Gross: Where to Look when the Easing Ends

For much of the past year, Bill Gross of bond giant PIMCO has advocated “shaking hands with the government” — that is, investing in areas that benefit from the government’s massive bailout and stimulus efforts. Now, Gross says 2010 will be a year in which investors should ask “which government” they should shake hands with — and his answer might surprise you.

In his latest Investment Outlook on PIMCO’s web site, Gross — in addition to lambasting the U.S. government on a number of fronts — predicts that the Federal Reserve will begin to end its “quantitative easing” around the end of March, and that other governments are likely to do the same during 2010. That will make it a year in which “investors should consider economic fundamentals and asset markets that will soon be priced in a world less dominated by the government sector”, given “that the days of carefree check writing leading to debt issuance without limit or interest rate consequences may be numbered for all countries.”

For the U.S., the problem is that the nation has run up huge deficits that Gross says private investors will be unlikely to absorb when the government wants to implement its exit strategy: “Various studies by the IMF, the Fed itself, and one in particular by Thomas Laubach, a former Fed economist, suggest that increases in budget deficits ultimately have interest rate consequences and that those countries with the highest current and projected deficits as a percentage of GDP will suffer the highest increases — perhaps as much as 25 basis points per 1% increase in projected deficits five years forward.”

That’s not good news for the U.S., U.K., Japan, France, and many other countries that will have structural deficit increases in their future budgets. But Gross says at least one country is in good position: Germany. “Using 2007 as a starting point and 2014 as a near-term destination, the IMF numbers show that the U.S., Japan, and U.K. will experience ‘structural’ deficit increases of 4-5% of GDP over that period of time, whereas Germany will move in the other direction,” Gross writes, adding that Germany has just passed a constitutional amendment mandating a balanced budget by 2016.
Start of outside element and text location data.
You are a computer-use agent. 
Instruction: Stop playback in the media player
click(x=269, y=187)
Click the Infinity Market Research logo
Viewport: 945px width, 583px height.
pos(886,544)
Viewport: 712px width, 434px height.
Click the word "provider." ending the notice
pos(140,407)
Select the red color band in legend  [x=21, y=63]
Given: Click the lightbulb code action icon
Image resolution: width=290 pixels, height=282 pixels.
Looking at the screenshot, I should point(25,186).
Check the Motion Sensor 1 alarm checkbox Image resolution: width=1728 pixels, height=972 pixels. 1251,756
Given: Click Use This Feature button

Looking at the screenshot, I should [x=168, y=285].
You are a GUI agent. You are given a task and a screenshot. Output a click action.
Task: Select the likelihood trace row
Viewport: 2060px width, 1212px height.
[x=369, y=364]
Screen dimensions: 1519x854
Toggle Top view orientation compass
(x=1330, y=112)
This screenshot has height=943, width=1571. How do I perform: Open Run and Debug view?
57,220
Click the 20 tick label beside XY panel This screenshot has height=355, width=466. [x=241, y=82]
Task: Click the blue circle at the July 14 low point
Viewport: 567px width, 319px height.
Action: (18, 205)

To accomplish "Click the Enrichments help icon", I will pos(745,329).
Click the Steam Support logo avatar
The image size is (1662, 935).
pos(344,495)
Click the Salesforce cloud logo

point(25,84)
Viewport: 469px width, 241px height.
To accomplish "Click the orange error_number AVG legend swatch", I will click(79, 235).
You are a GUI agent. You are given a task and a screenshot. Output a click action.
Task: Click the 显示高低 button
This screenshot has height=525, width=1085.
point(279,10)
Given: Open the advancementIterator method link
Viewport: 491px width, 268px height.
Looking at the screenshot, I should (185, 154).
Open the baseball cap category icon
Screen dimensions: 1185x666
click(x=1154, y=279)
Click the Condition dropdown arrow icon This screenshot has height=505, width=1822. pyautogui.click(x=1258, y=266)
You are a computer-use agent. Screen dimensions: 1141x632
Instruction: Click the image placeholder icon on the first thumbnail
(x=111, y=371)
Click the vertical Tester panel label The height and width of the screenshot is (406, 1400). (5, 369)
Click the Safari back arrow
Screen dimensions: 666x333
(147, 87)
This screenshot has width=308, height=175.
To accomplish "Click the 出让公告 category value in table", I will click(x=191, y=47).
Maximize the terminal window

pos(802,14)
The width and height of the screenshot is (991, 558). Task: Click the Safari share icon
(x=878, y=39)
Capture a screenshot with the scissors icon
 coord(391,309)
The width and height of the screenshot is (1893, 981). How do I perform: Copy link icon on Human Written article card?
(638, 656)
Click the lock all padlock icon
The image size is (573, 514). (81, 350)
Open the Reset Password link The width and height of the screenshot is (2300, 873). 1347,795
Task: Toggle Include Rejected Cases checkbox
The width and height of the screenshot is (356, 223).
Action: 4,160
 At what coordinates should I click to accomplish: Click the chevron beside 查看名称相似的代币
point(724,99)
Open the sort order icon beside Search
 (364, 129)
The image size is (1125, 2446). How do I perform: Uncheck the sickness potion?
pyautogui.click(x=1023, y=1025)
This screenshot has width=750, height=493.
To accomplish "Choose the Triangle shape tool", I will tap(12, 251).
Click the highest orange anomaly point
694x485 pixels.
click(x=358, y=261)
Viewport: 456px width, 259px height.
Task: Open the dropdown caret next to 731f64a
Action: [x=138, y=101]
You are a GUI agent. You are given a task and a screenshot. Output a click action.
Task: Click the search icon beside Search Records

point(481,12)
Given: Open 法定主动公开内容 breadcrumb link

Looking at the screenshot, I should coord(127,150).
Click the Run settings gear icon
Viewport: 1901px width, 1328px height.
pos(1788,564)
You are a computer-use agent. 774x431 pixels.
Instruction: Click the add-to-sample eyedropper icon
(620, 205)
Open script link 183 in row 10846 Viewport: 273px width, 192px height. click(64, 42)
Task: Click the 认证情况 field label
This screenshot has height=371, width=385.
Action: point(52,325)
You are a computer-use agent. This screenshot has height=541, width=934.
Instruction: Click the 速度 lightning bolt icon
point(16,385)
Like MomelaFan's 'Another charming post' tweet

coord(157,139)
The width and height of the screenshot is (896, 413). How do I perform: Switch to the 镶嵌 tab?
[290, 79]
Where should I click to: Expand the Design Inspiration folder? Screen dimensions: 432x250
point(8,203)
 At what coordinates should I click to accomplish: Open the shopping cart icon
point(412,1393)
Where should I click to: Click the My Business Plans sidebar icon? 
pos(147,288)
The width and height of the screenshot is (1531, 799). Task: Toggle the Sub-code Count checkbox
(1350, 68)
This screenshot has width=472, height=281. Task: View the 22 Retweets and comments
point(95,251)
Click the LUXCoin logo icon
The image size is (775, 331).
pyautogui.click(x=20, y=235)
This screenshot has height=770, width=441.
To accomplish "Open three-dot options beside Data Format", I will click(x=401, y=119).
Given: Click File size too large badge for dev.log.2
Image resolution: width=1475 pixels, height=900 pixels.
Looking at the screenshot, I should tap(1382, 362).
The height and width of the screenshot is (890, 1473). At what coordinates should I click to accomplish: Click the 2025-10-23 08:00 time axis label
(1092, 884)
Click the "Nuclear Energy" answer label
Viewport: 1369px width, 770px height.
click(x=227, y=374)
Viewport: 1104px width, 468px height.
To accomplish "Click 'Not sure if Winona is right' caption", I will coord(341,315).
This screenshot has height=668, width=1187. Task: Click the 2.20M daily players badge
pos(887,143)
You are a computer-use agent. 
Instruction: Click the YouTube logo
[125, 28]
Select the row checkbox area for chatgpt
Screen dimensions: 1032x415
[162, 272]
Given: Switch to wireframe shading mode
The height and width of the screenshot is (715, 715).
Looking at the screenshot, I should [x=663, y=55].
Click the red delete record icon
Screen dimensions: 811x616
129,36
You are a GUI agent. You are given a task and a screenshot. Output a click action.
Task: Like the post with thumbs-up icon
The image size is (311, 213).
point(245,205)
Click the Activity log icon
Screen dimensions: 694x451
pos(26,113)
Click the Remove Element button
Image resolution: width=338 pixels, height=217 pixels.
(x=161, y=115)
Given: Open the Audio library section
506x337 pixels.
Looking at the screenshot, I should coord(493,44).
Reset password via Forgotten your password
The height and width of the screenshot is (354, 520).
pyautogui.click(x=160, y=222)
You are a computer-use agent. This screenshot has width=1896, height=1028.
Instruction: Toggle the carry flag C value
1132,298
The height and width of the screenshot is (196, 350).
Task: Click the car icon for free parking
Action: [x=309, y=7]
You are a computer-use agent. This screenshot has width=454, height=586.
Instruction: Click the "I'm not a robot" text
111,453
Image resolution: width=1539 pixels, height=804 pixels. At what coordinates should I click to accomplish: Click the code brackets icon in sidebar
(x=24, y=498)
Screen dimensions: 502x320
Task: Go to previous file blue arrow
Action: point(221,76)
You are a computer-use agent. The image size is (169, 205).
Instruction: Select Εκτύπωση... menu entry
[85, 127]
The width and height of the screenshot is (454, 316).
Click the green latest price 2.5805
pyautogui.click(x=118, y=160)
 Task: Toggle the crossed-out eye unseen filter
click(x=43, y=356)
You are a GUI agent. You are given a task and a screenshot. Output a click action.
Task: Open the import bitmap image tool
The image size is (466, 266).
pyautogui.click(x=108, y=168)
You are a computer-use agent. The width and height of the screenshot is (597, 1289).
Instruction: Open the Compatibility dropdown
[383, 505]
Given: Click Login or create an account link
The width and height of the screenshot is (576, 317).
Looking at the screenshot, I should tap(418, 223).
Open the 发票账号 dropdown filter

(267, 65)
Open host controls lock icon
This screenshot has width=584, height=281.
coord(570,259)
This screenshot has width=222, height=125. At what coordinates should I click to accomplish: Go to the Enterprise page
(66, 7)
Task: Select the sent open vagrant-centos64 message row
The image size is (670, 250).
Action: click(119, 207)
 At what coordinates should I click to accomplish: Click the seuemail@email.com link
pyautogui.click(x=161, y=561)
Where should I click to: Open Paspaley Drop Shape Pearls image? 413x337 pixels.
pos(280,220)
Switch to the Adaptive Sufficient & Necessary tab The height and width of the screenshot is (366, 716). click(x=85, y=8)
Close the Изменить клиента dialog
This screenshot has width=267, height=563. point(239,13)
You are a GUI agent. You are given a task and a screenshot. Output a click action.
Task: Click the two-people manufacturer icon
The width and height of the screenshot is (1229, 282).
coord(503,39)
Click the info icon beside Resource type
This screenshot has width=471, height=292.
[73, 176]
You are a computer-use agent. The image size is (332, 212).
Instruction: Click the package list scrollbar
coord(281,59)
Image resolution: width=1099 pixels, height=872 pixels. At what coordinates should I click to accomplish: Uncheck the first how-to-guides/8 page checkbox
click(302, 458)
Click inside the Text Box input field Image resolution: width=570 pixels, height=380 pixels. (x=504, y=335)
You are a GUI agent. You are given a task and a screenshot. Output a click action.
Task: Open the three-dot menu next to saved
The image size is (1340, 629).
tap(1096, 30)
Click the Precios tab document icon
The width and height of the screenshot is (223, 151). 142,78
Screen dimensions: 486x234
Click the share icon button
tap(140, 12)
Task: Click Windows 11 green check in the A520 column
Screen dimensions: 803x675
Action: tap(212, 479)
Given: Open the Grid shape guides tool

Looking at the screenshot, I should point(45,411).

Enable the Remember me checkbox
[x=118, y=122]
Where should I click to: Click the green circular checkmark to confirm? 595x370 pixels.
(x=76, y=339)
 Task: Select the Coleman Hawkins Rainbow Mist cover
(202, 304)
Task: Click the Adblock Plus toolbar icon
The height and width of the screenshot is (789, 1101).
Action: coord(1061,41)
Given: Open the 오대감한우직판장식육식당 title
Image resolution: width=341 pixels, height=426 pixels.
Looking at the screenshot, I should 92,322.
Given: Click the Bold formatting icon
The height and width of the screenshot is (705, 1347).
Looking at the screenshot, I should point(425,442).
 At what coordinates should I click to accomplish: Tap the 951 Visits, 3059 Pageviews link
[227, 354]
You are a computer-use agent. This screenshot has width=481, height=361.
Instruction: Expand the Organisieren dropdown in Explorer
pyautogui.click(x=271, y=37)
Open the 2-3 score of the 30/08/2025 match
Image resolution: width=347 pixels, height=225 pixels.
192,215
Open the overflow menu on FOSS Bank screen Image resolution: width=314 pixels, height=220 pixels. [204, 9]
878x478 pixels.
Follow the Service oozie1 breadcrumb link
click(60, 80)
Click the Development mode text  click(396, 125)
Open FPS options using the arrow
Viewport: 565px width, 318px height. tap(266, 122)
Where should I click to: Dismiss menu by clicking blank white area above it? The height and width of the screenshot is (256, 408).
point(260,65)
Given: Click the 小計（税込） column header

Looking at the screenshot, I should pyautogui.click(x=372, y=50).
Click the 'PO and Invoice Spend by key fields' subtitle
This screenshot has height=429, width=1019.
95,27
“If these trends persist, the simple conclusion is that interest rates will rise on a relative basis in the U.S., U.K., and Japan compared to Germany over the next several years and that the increase could approximate 100 basis points or more,” Gross says.

The bottom line, according to Gross, is that private investors may well start keying in on bond markets like Germany, which have their fiscal house more in order. And countries like the U.S. may find their asset markets suffering as their government stimulus is withdrawn, with “most ‘carry’ trades in credit, duration, and currency space … at risk in the first half of 2010 as the markets readjust to the absence of their ‘sugar daddy,'” Gross says.